HISTORY_FILE = "processed_real_scans_files.txt"  # Plik z listą zrobionych skanów
MODEL_NAME = "llama3"

# Definicja języków
TARGET_LANGUAGES = {
    "pl": "Polish",
    "en": "English",
    "de": "German",
    "fr": "French",
    "es": "Spanish",
    "it": "Italian",
    "uk": "Ukrainian"
}

llm = OllamaLLM(model=MODEL_NAME, temperature=0)

# NOWA, SKONSOLIDOWANA LISTA TYPÓW (zgodna z nowym Enumem)
ALLOWED_TYPES = [
    # Financial
    "taxDocument", "invoice", "receipt", "utilityBill", "bankStatement",
    "loanAgreement", "insurancePolicy",

    # Legal
    "notarialDeed", "courtDocument", "powerOfAttorney", "contract",

    # Personal
    "idCard", "passport", "birthCertificate", "marriageCertificate",
    "deathCertificate", "officialCertificate", "drivingLicense",
    "educationDocument", "cv",

    # Health
    "medicalDocument", "prescription", "referral", "vaccinationCard",
    "sanitaryBooklet",

    # Property
    "propertyDeed", "rentalAgreement", "vehicleDocument", "technicalInspection",

    # Other
    "documentScan", "application", "certificate", "other"
]


# --- OBSŁUGA HISTORII (RESUME) ---
def load_history():
    """Wczytuje listę przetworzonych plików do setu (dla szybkiego wyszukiwania)."""
    if not os.path.exists(HISTORY_FILE):
        return set()
    with open(HISTORY_FILE, 'r', encoding='utf-8') as f:
        return set(line.strip() for line in f if line.strip())

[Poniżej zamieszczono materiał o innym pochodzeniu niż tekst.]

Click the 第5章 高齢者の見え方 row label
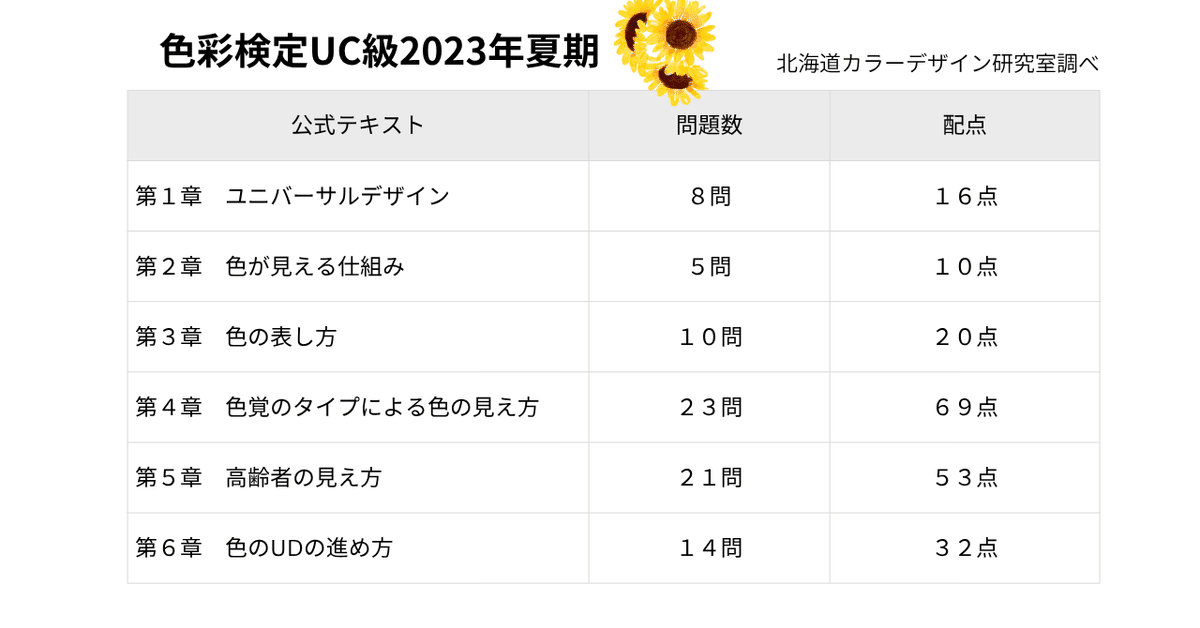 258,478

def mark_as_done(rel_path):
    """Dopisuje plik do historii."""
    with open(HISTORY_FILE, 'a', encoding='utf-8') as f:
        f.write(f"{rel_path}\n")


# --- OCR I LLM ---
def perform_ocr(file_path):
    text = ""
    try:
        langs = 'pol+eng'
        if file_path.suffix.lower() == ".pdf":
            pages = convert_from_path(file_path)
            for page in pages:
                text += pytesseract.image_to_string(page, lang=langs)
        else:
            text = pytesseract.image_to_string(Image.open(file_path), lang=langs)
    except Exception as e:
        print(f"  [!] Błąd OCR: {file_path.name}: {e}")
    return text


def ask_llm_json(prompt):
    try:
        response = llm.invoke(prompt)
        clean = response.replace("```json", "").replace("```", "").strip()
        start, end = clean.find('{'), clean.rfind('}') + 1
        return json.loads(clean[start:end])
    except Exception:
        return None


def ask_llm_text(prompt):
    try:
        response = llm.invoke(prompt)
        return response.strip().strip('"').strip("'")
    except Exception:
        return "Translation Error"


# --- LOGIKA PRZETWARZANIA ---
def get_core_metadata(text, hinted_type=None):
    print("   🧠 Analiza struktury dokumentu (Core Metadata)...")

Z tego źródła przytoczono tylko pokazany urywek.